**SUPPLIED TEXT**
####

Hai guyss..okay today Wednesday 06 December 2015 03:00p.m i like to share with you guys what i have learn today is CHAPTER 2 MGT300: IDENTIFYING COMPETITIVE ADVANTAGE.
my lecturer explain what we need to know about this topic . So, what is competitive advantage? Competitive Advantage
is a product or service that an organization’s customers place a greater value
on than similar offerings from a competitor. Unfortunately, CA is temporary
because competitors keep duplicate the strategy. Then, the company should start
the new competitive advantage.
The Michael Porter’s Five Forces Model is a useful tool to
aid organization in challenging decision whether to join a new industry or
industry segment. Here is the list for the Five Forces Model:
1. Buyer power
2. Supplier
power
3. Threat of
substitute products or services
4. Threats of
new entrants
5. Rivalry among
existing companies
1. Buyer Power
High – when buyers have many choices of whom to buy.
Low – when their choices are few.
To reduce buyer power (and create competitive advantage), an
organization must make it more attractive to buy from the company not from the
competitors.
Best practices of IT-based:
-Loyalty program in travel industry (e.g. rewards on free
airline tickets or hotel stays)
2. Supplier Power
High – when buyers have few choices of whom to buy from.
Low – when their choices are many.
Best practices of IT to create competitive advantage:
-E.g. B2B marketplace – private exchange allow a single
buyer to posts it needs and then open the bidding to any supplier who would care to bid. Reverse auction is an
auction format in which increasingly lower bids. Supplier power is the converse
of buyer power.

####

**PROMPT 1**
Decide whether each statement agrees with the post on competitive advantage, answering yes or no and quoting the words that settle it: (a) The post calls competitive advantage temporary because competitors copy the strategy. (b) Buyer power is high when buyers have few choices. (c) Supplier power is described as the converse of buyer power.
The post and the listing that follows it come from separate sources.

[Entries drawn from a collection]
####

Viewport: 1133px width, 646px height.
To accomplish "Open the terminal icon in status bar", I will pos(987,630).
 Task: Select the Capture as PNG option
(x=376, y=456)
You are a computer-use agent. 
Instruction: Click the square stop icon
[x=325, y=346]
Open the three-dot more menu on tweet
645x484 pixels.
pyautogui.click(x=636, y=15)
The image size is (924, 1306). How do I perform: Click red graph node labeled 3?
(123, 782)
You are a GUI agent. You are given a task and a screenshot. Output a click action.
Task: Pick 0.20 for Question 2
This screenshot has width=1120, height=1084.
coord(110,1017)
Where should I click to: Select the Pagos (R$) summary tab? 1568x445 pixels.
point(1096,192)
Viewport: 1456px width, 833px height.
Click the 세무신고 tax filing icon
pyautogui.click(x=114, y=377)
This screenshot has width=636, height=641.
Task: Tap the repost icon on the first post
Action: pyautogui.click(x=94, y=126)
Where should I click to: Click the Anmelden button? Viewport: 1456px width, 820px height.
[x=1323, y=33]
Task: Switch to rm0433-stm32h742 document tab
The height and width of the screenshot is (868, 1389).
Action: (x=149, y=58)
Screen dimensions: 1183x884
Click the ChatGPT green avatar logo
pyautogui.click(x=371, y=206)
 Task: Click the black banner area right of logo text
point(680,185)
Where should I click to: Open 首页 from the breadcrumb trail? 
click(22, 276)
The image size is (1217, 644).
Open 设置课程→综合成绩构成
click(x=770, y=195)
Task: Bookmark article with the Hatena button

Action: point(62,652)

####

**PROMPT 2**
Print the part of the listing that opens with the line containing "Task: Select the Capture as PNG option" and closes with the final line of the listing, including both of those lines.

**PROBLEM SOLUTION 1**
(a) Yes: "CA is temporary because competitors keep duplicate the strategy."
(b) No: "High – when buyers have many choices of whom to buy."
(c) Yes: "Supplier power is the converse of buyer power."

**PROBLEM SOLUTION 2**
 Task: Select the Capture as PNG option
(x=376, y=456)
You are a computer-use agent. 
Instruction: Click the square stop icon
[x=325, y=346]
Open the three-dot more menu on tweet
645x484 pixels.
pyautogui.click(x=636, y=15)
The image size is (924, 1306). How do I perform: Click red graph node labeled 3?
(123, 782)
You are a GUI agent. You are given a task and a screenshot. Output a click action.
Task: Pick 0.20 for Question 2
This screenshot has width=1120, height=1084.
coord(110,1017)
Where should I click to: Select the Pagos (R$) summary tab? 1568x445 pixels.
point(1096,192)
Viewport: 1456px width, 833px height.
Click the 세무신고 tax filing icon
pyautogui.click(x=114, y=377)
This screenshot has width=636, height=641.
Task: Tap the repost icon on the first post
Action: pyautogui.click(x=94, y=126)
Where should I click to: Click the Anmelden button? Viewport: 1456px width, 820px height.
[x=1323, y=33]
Task: Switch to rm0433-stm32h742 document tab
The height and width of the screenshot is (868, 1389).
Action: (x=149, y=58)
Screen dimensions: 1183x884
Click the ChatGPT green avatar logo
pyautogui.click(x=371, y=206)
 Task: Click the black banner area right of logo text
point(680,185)
Where should I click to: Open 首页 from the breadcrumb trail? 
click(22, 276)
The image size is (1217, 644).
Open 设置课程→综合成绩构成
click(x=770, y=195)
Task: Bookmark article with the Hatena button

Action: point(62,652)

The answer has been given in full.